Content starts

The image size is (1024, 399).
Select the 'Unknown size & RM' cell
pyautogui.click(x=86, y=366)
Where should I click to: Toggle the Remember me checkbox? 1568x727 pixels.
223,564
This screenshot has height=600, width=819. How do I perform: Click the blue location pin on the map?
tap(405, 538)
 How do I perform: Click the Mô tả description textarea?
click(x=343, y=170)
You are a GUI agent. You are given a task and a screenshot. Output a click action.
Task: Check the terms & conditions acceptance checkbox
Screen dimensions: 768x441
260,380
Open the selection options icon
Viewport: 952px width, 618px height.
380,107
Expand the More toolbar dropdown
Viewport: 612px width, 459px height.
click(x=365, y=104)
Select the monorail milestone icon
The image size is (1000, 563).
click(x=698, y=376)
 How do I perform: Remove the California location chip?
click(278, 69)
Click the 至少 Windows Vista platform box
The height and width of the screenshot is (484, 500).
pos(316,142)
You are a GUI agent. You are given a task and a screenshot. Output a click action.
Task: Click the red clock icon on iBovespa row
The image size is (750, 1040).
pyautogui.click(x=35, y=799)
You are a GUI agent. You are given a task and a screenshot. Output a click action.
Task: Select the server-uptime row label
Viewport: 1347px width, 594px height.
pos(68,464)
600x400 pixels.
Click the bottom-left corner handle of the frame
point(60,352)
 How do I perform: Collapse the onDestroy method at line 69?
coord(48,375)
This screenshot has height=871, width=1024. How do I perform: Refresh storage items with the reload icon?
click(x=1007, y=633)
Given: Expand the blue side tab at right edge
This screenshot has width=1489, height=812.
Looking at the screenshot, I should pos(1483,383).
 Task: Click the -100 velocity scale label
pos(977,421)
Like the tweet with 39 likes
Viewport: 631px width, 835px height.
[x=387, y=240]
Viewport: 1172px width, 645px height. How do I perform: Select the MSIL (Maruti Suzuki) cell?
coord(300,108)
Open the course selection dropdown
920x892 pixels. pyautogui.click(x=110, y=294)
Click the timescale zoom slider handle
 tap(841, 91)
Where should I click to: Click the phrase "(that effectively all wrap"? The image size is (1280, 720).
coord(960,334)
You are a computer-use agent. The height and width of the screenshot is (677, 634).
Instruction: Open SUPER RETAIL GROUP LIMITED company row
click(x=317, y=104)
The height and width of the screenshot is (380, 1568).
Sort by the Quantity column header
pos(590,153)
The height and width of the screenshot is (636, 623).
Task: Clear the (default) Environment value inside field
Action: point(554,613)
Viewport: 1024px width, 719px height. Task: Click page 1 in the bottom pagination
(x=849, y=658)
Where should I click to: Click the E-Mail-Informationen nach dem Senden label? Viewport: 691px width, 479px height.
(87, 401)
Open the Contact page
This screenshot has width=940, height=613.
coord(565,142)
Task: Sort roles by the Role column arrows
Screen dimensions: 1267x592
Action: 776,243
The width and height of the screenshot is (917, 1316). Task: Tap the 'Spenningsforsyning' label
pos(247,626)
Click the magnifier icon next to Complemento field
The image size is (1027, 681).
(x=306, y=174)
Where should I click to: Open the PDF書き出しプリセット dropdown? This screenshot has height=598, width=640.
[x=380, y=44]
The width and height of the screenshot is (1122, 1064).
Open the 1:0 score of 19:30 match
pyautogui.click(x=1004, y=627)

Content ends

• What to work on
Please give back, exactly as it stands above, the stretch from the line with "Given: Expand the blue side tab at right edge" through the line with "You are a computer-use", and no line outside it.

• Result of this task
Given: Expand the blue side tab at right edge
This screenshot has width=1489, height=812.
Looking at the screenshot, I should pos(1483,383).
 Task: Click the -100 velocity scale label
pos(977,421)
Like the tweet with 39 likes
Viewport: 631px width, 835px height.
[x=387, y=240]
Viewport: 1172px width, 645px height. How do I perform: Select the MSIL (Maruti Suzuki) cell?
coord(300,108)
Open the course selection dropdown
920x892 pixels. pyautogui.click(x=110, y=294)
Click the timescale zoom slider handle
 tap(841, 91)
Where should I click to: Click the phrase "(that effectively all wrap"? The image size is (1280, 720).
coord(960,334)
You are a computer-use agent. The height and width of the screenshot is (677, 634).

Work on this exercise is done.